Je voulais offrir le meilleur à mes enfants. Mais je me suis retrouvée dans un cauchemar. Entre temps, j’ai essayé de refaire ma vie. J’ai eu deux enfants, Karim et Meriem. Mais je n’arrêtais pas de penser à mes enfants perdus. Je les cherchais partout, tous les jours, j’imaginais à quoi ils doivent ressembler après autant d’années. Je me demandais s’ils allaient me reconnaître. En 2010, le HCR m’a mise en contact avec son partenaire, l’association SOS Femmes en détresse. L’association m’a beaucoup soutenue. Ils avaient un réseau de contacts très large. Petit à petit, j’ai repris confiance en moi et je sentais que mon infime espoir reprenait le dessus. Par la ténacité de cette association qui m’a accompagnée dans mes recherches, j’ai pu retrouver Iqbal ma fille. Je n’avais pas revu Iqbal depuis plus de quinze ans. Elle a tellement grandi. J’ai appris qu’elle a été adoptée par une famille algérienne. Je suis tellement fière d’elle. Elle passe son baccalauréat cette année.

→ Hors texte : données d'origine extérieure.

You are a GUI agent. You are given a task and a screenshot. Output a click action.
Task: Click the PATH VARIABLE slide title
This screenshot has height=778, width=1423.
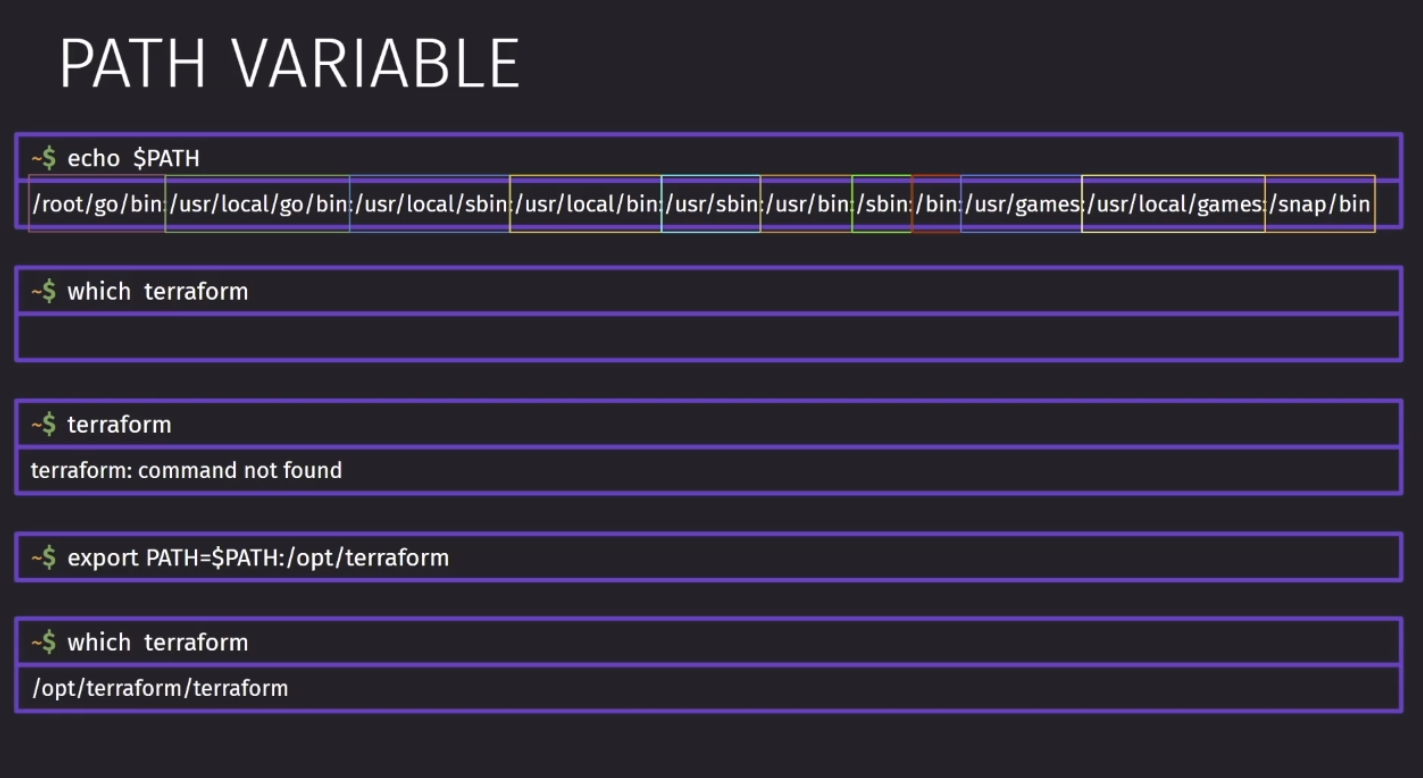[290, 65]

L’association a réussi par la suite à retrouver mon fils qui a lui aussi été adopté par une famille algérienne. Mais je reste sans aucune information en ce qui concerne mon troisième enfant. Le HCR a soumis mon dossier à la réinstallation en 2011. Le gouvernement américain a accepté cette demande et me voilà sur le point de commencer une nouvelle vie. On est le 27 janvier 2014. Je suis heureuse d’une part de pouvoir construire un avenir pour mes enfants. Mais je suis très triste de quitter l’Algérie. Mon fils est peut-être toujours quelque part ici. Je m’envole vers un nouveau pays, mais je garde l’espoir de pouvoir réunir autour de moi, un jour, tous mes enfants.
Texte de S. Amirat/2014.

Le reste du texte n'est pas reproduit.